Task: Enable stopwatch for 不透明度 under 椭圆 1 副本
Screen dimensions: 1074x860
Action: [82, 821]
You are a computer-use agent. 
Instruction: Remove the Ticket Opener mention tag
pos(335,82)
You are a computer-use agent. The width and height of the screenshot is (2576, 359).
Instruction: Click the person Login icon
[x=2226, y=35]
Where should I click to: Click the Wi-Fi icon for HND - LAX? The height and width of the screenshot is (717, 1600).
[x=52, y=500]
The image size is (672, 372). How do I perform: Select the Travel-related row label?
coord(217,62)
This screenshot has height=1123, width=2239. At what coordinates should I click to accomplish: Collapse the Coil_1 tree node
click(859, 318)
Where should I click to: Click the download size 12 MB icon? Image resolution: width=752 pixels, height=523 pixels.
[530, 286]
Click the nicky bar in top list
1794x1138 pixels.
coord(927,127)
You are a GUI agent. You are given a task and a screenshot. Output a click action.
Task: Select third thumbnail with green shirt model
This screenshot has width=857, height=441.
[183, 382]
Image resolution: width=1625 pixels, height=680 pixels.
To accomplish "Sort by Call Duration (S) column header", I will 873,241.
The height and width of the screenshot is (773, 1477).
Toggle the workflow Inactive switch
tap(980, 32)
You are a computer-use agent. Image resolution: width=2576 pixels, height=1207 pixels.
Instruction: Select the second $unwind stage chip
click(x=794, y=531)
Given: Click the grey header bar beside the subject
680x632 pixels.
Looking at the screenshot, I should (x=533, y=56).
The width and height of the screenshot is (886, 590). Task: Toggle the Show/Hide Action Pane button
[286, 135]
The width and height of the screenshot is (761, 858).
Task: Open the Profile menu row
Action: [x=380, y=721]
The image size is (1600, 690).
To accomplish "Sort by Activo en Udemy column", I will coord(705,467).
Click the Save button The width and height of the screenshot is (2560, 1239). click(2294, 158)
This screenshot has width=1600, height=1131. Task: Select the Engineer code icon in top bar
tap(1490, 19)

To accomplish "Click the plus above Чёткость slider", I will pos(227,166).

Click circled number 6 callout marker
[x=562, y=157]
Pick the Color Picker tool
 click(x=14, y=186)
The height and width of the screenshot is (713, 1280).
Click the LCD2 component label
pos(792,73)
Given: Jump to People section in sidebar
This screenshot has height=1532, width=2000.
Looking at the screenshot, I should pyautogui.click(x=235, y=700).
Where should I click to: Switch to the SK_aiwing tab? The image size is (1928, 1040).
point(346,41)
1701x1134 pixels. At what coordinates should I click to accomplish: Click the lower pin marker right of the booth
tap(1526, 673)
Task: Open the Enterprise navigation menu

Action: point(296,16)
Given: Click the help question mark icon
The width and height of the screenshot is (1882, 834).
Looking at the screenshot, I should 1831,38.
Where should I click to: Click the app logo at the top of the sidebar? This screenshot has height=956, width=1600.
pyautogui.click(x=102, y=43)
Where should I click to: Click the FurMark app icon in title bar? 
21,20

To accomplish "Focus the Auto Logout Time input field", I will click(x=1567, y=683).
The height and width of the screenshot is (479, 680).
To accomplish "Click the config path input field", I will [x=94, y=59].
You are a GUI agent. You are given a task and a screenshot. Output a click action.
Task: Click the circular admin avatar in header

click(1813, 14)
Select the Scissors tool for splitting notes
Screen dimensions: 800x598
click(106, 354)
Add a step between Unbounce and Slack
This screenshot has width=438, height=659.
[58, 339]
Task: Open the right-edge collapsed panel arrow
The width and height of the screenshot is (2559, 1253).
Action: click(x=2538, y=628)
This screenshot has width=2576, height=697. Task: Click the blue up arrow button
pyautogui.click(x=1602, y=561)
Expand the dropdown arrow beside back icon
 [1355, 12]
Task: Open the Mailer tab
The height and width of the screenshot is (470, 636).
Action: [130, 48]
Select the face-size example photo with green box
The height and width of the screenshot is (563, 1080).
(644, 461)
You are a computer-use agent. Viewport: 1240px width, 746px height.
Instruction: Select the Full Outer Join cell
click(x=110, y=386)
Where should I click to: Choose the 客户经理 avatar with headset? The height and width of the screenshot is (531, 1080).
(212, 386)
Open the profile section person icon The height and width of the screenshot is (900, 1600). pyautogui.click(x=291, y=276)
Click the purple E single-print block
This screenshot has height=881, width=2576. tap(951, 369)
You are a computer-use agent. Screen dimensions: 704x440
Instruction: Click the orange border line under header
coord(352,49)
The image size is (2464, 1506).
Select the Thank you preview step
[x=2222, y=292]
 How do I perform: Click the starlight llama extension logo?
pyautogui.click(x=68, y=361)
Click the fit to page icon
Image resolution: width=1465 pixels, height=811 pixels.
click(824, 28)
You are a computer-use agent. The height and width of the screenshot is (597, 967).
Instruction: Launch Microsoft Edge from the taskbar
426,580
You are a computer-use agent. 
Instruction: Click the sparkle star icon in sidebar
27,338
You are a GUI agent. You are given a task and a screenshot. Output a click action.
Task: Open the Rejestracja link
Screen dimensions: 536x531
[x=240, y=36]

◆ **What is expected**:
Reproduce the lines from the start of the records through the line containing "Looking at the screenshot, I should (x=533, y=56).", verbatim.

◆ **Answer to the task**:
Task: Enable stopwatch for 不透明度 under 椭圆 1 副本
Screen dimensions: 1074x860
Action: [82, 821]
You are a computer-use agent. 
Instruction: Remove the Ticket Opener mention tag
pos(335,82)
You are a computer-use agent. The width and height of the screenshot is (2576, 359).
Instruction: Click the person Login icon
[x=2226, y=35]
Where should I click to: Click the Wi-Fi icon for HND - LAX? The height and width of the screenshot is (717, 1600).
[x=52, y=500]
The image size is (672, 372). How do I perform: Select the Travel-related row label?
coord(217,62)
This screenshot has height=1123, width=2239. At what coordinates should I click to accomplish: Collapse the Coil_1 tree node
click(859, 318)
Where should I click to: Click the download size 12 MB icon? Image resolution: width=752 pixels, height=523 pixels.
[530, 286]
Click the nicky bar in top list
1794x1138 pixels.
coord(927,127)
You are a GUI agent. You are given a task and a screenshot. Output a click action.
Task: Select third thumbnail with green shirt model
This screenshot has width=857, height=441.
[183, 382]
Image resolution: width=1625 pixels, height=680 pixels.
To accomplish "Sort by Call Duration (S) column header", I will 873,241.
The height and width of the screenshot is (773, 1477).
Toggle the workflow Inactive switch
tap(980, 32)
You are a computer-use agent. Image resolution: width=2576 pixels, height=1207 pixels.
Instruction: Select the second $unwind stage chip
click(x=794, y=531)
Given: Click the grey header bar beside the subject
680x632 pixels.
Looking at the screenshot, I should (x=533, y=56).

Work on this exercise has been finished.